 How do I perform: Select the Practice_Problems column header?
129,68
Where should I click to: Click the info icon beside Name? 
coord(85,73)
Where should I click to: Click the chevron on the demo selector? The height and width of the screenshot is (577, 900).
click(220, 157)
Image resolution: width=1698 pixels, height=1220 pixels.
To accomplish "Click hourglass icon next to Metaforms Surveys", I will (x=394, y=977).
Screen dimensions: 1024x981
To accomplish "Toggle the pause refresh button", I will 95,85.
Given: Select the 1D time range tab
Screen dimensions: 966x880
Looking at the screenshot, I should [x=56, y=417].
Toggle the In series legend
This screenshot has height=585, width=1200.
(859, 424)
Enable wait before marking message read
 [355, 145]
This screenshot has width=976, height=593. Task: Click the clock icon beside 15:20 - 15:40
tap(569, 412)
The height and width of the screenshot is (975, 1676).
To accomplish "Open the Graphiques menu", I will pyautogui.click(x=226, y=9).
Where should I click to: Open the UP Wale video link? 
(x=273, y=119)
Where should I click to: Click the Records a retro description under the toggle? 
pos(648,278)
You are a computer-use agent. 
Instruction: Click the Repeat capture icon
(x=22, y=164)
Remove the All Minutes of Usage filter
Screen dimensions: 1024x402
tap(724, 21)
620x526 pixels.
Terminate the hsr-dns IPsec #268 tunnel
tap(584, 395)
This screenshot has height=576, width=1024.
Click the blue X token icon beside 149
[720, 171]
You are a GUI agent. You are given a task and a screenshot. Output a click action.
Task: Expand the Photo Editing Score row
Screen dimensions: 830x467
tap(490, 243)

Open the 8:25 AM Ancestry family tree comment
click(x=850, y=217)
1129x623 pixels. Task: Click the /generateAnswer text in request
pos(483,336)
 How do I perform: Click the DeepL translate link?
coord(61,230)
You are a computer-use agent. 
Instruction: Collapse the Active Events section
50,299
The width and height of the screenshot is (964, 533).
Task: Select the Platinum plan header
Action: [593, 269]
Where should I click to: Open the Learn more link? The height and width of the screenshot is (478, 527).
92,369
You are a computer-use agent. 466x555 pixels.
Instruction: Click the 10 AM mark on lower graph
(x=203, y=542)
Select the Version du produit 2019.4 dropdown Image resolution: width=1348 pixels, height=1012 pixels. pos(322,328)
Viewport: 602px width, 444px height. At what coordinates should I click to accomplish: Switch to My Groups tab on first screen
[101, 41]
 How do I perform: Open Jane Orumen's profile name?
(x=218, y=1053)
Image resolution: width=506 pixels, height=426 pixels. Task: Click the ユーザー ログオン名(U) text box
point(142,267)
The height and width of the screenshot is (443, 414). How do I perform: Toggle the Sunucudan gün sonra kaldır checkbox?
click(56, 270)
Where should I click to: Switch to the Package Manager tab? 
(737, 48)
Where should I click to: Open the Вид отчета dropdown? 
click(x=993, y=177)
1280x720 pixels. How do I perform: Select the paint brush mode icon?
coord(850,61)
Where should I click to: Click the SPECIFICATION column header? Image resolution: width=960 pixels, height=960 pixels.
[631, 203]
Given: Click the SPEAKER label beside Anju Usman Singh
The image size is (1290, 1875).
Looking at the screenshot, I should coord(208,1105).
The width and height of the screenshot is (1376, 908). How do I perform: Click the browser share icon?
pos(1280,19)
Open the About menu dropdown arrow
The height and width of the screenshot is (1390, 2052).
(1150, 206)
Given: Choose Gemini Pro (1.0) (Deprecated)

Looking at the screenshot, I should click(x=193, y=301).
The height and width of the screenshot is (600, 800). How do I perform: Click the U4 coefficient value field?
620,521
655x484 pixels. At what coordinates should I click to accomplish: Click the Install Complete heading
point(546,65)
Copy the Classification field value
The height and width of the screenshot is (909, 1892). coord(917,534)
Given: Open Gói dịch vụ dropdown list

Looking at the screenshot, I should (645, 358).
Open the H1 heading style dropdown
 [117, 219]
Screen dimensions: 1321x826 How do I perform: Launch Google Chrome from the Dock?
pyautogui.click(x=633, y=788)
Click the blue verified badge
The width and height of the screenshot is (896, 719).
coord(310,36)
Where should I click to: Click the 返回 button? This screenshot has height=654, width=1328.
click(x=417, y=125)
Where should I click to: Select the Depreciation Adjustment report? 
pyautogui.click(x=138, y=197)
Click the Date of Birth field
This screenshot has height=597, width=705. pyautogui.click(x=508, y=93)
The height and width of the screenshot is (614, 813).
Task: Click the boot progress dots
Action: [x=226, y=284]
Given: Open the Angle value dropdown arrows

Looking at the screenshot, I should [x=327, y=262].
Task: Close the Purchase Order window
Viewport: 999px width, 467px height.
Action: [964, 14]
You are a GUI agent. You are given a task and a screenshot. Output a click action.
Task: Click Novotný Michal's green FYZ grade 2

Required action: Scan the entries for the string "will" and report only how many lines contain it.

Solution: 3